Tennis technique and how to prevent injuries

The Link Between How You Play Tennis and Staying Safe from Injuries 

When it comes to playing tennis, there's no one-size-fits-all technique that guarantees success. This is because your body can position your arm, hand, and racket in different ways to hit the ball effectively. Achieving this involves various combinations of movements, joints, and muscles working together. These movements and alignments play a crucial role in how well you coordinate your shots and how much strain your body undergoes, which can impact your risk of getting injured. 

Understanding the Kinetic Chain Concept 

Your body's parts are all connected, meaning that what you do in one area affects the rest. This connection is made possible by joints and muscles, which act as pathways for energy to flow throughout your body. This is known as the kinetic chain. In tennis, using this concept effectively means using less effort from your muscles, reducing stress on your body, and using less energy, all while achieving your intended results. 

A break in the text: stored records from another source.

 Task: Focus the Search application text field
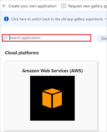pyautogui.click(x=46, y=38)
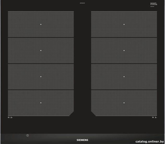Image resolution: width=165 pixels, height=144 pixels.
Task: Select center dot of bottom-left cooking zone
Action: (41, 103)
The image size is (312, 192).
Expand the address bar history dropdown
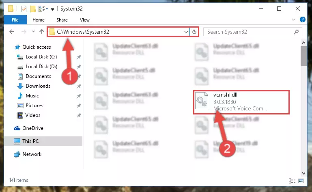(186, 32)
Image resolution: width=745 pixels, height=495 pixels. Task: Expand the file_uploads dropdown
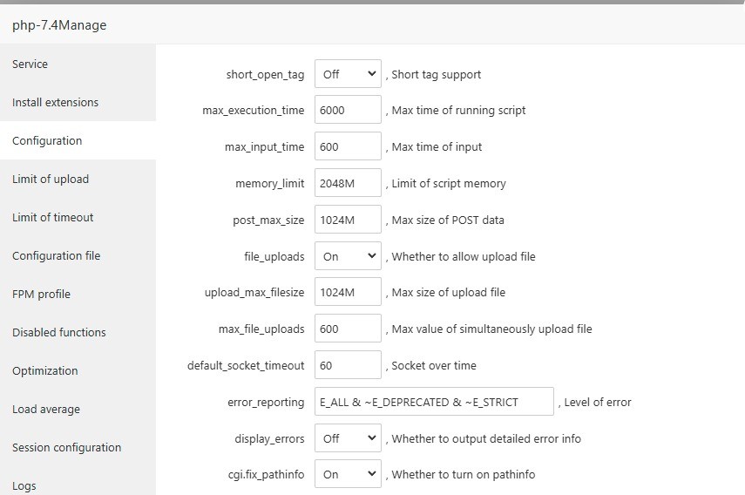(348, 256)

Forward swing of forehand groundstroke 

Lower limb  

Concentric and eccentric gastrocnemius, soleus, quadriceps, gluteals and hip rotators contract both concentrically and eccentrically to drive the lower body and hip rotation 
 

Trunk 

Concentric and eccentric contractions of the obliques, back extensors and erector spinae cause the trunk to rotate 
 

Upper limb 

The latissimus dorsi, anterior deltoid, subscapularis, biceps and pectoralis major all contract concentrically during the acceleration phase to bring the racket to the ball for contact. 
 

Follow through swing of forehand groundstroke 

Upper arm movement decelerates through the eccentric contractions of the infraspinatus, teres minor, posterior deltoid, rhomboids, serratus anterior, trapezius, triceps and wrist extensors. 

Serve Phases 

Release 

Toss up should be slightly lateral from overhead = targeting ball to make contact w. racquet at 100d of sh. abd. Too close to head = increased req. of sh. abd. = risk of subacromial impingement developing 


 

Acceleration to Contact 

High muscle activity (% maximum voluntary isometric contraction) during IR pectoralis major (115%), subscapularis (113%), latissimus dorsi (57%), and serratus anterior (74%)  

"Corkscrew" maneuver of Trunk: From hyperextension and right lateral flexion to left lateral flexion.



Coordinating the Kinetic Chain for Better Play 

Making the most of the kinetic chain in high-speed activities like tennis involves moving different parts of your body in a specific order. This coordinated movement generates power starting from the ground, passing through your hips, trunk, shoulder, and ending in your arm, hand, and racket. For example, a significant portion of the energy needed for a powerful forehand shot comes from your legs and trunk, transferring through the kinetic chain to enhance your racket's impact. Skillful use of the kinetic chain involves consistent features that boost efficiency, even though personal style can lead to differences in appearance. 

However, when these important features are missing or the timing of your movements is off, the smooth energy flow within the kinetic chain breaks, causing a disruption. In such cases, the normal energy transfer between body parts is compromised. As a result, other areas of your body need to compensate for these irregularities to achieve the same level of performance. This disruption either adds stress to other body parts to achieve your goal or requires you to accept a slightly lower performance level. 

Illustrative Tennis Examples 

Consider some practical examples from tennis: 

  • Not bending the knees more than 10 degrees during the serve's cocking phase increases the load on the shoulder by 23% and the load on the elbow by 27%, both of which are needed to achieve the same serve speed. 

  • If there's no counter rotation of the hips and subsequent rotation during the serve, it places an extra 28% load on the elbow to reach the same ball speed. 

  • When there's insufficient trunk rotation to generate force for the shoulder, it requires a 34% increase in shoulder speed to achieve the same ball speed. 

  • The protection of the elbow from excessive strain during the serve comes from the arm's long axis rotation and the rotation of the shoulder. Without this long axis rotation, the forearm muscles would have to be 60% larger to effectively shield the elbow from injury, whether on the inner or outer regions. 

 

In a Nutshell: Achieving Balance 

In summary, achieving a balance between your tennis technique and avoiding injuries revolves around understanding and using the kinetic chain. Mastering this concept not only improves your game but also lowers your risk of injuries. So, when you step onto the tennis court, remember that your body function as a connected system – and by using it effectively, you can perform at your best while staying safe from injuries.